### Problems
a) In the sublimation thread, rewrite the reply that begins "I am pretty new to sublimation, but i recently purchased" as a short bulleted list that keeps its main points.
b) For each statement below, say yes or no according to the sublimation thread, and quote the exact words from the thread that decide it.
(i) Danielgm55 bought a used Epson 1430.
(ii) Printing a test page put nothing on the paper.
(iii) bakaichi recommends running a nozzle check.
c) According to the sublimation thread, which sublimation paper did Danielgm55 buy?

### Article
=-=-=-=-=

# Epson 1430 Sublimation 1st timer



## Danielgm55 (Feb 20, 2015)

Hello, I am very new to sublimation. I purchased an Epson 1430 (brand new), 3M Benjer sublimation ink and ink cartridges and Text Print sublimation paper. I did not have any trouble powering up the printer, installing the ink and priming. I ran into some trouble setting up the wi-fi but i'm not too concerned with that right now. I opened up photoshop loaded an image and printed. The print came out very light and missing colors. Next I tried to print a test page and nothing printed on the paper. Did I miss a step?


----------



## hawaiianphatboy (Apr 28, 2008)

I am pretty new to sublimation, but i recently purchased a Epson 1430 also. When you put in the ink cartridges, I am assuming they were recognized by the printer since you were able to print one print. Did you try printing a different image using different settings, ie. paper type, quality? Did your sublimation ink come with an ICC profile that you forgot to install and select? check with the manufacturer and see if they have ICC files, to go with your ink. These files, as I understand it, will help your printer get the right amount of ink based on what you are sublimating, the type of paper to use and the quality. Good luck.


----------



## Danielgm55 (Feb 20, 2015)

Thanks I will give them a call


----------



## bakaichi (May 1, 2007)

Do a nozzel check, make sure all nozel are firing 
Also make sure you have the correct icc profile loaded for the ink and substrate to ensure most accurate color.

=-=-=-=-=

### Supplied data

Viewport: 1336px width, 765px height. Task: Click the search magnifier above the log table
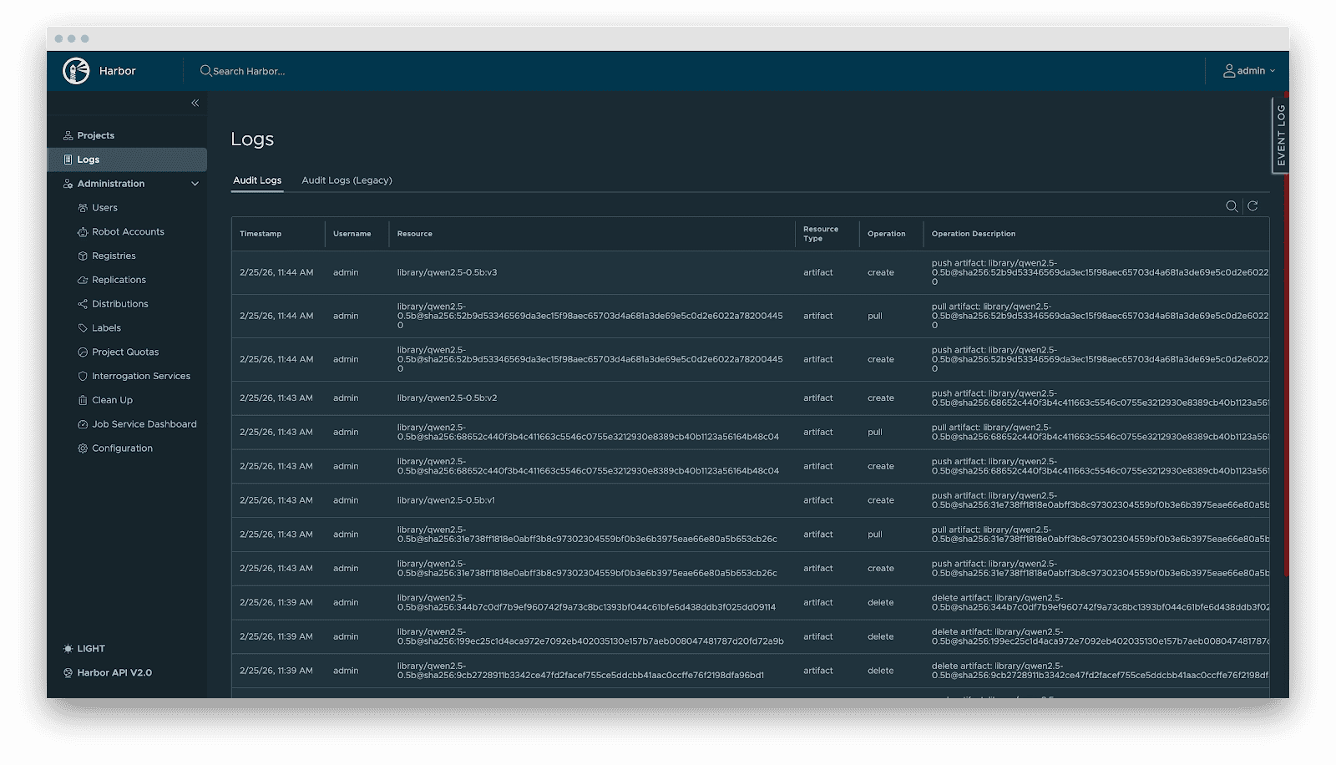(x=1232, y=205)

=-=-=-=-=

### Answers by task
a)
- The poster is also new to sublimation and recently bought an Epson 1430.
- Since one print came out, the ink cartridges were probably recognized by the printer.
- Try printing a different image with different settings, such as paper type and quality.
- Check whether the sublimation ink came with an ICC profile that was never installed and selected.
- Ask the ink manufacturer whether ICC files are available for the ink.
- ICC files help the printer use the right amount of ink for the item being sublimated, the paper type, and the quality.

b)
(i) No: "I purchased an Epson 1430 (brand new)"
(ii) Yes: "Next I tried to print a test page and nothing printed on the paper."
(iii) Yes: "Do a nozzel check, make sure all nozel are firing"

c) Text Print sublimation paper.